## [Prompt]
Please reproduce the listing below exactly, leaving out every picture.
————
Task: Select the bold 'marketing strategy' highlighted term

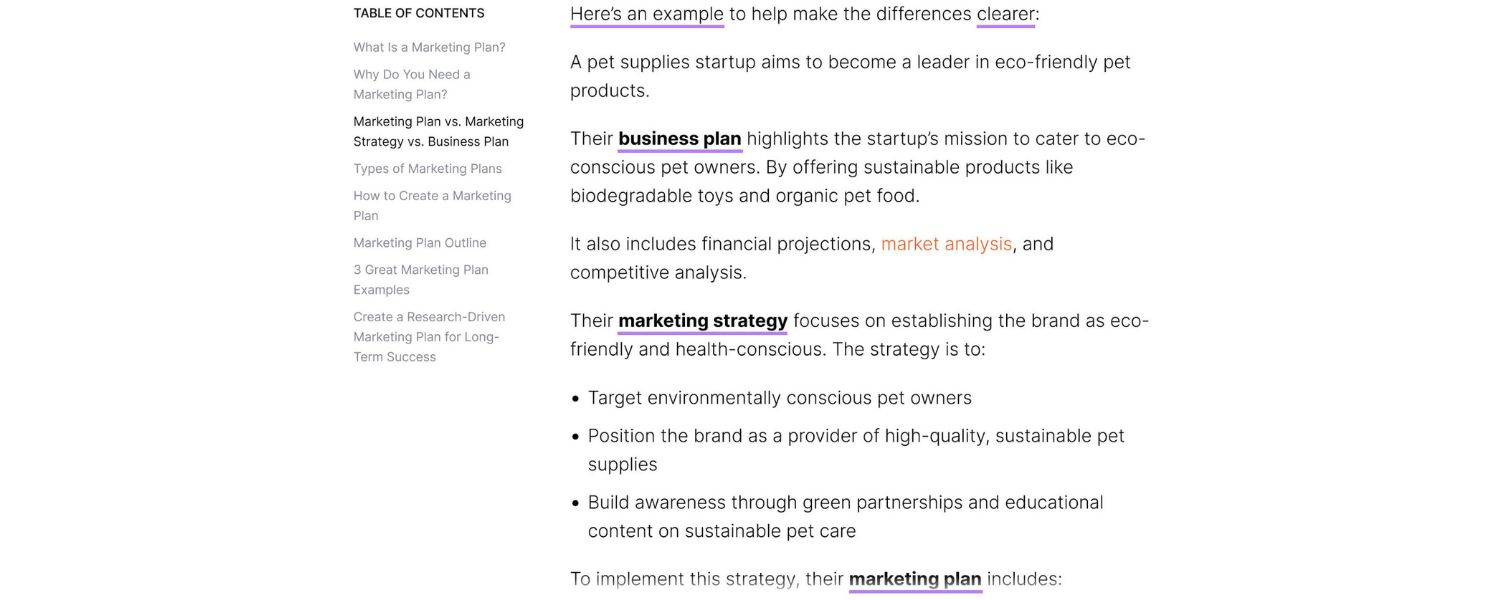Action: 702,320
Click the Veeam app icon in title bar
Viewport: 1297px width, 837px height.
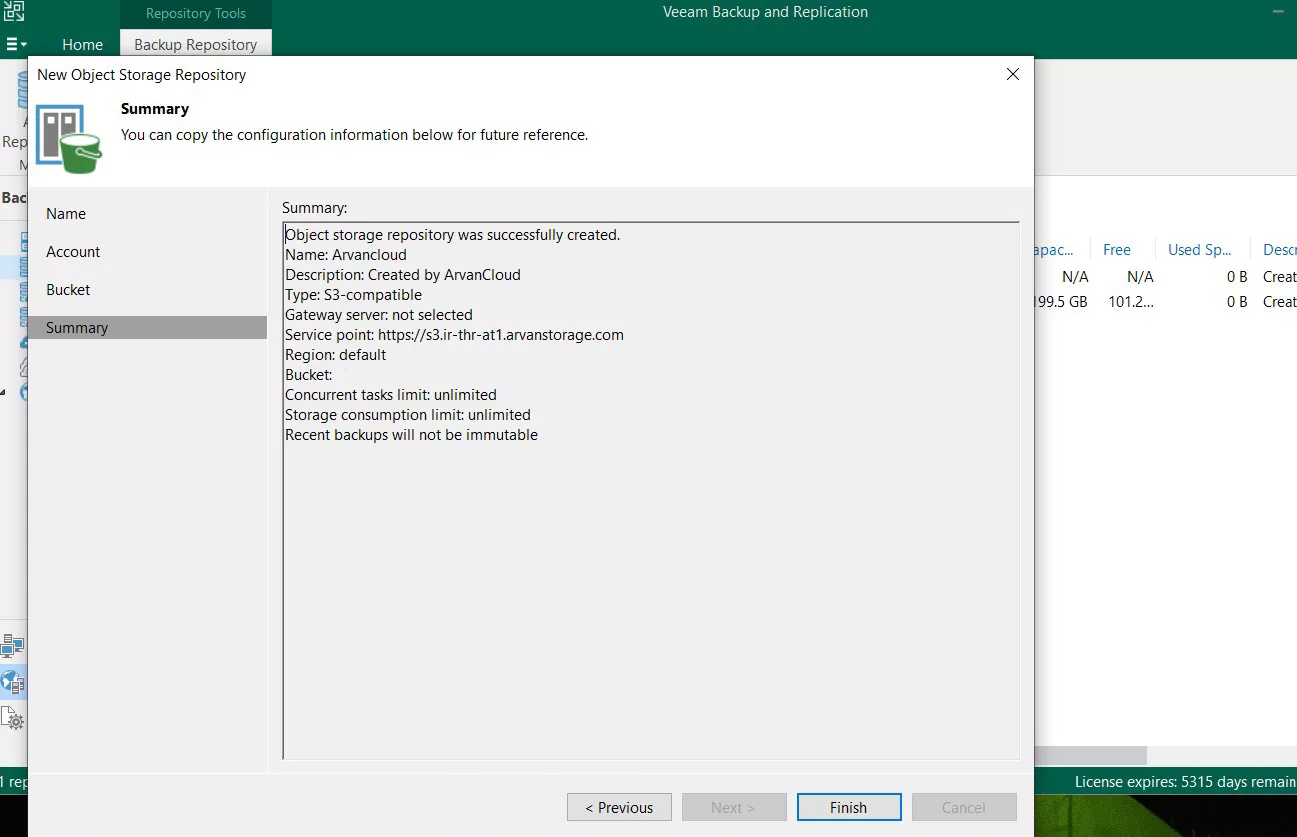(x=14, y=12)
————
## [Written answer]
Task: Select the bold 'marketing strategy' highlighted term

Action: 702,320
Click the Veeam app icon in title bar
Viewport: 1297px width, 837px height.
(x=14, y=12)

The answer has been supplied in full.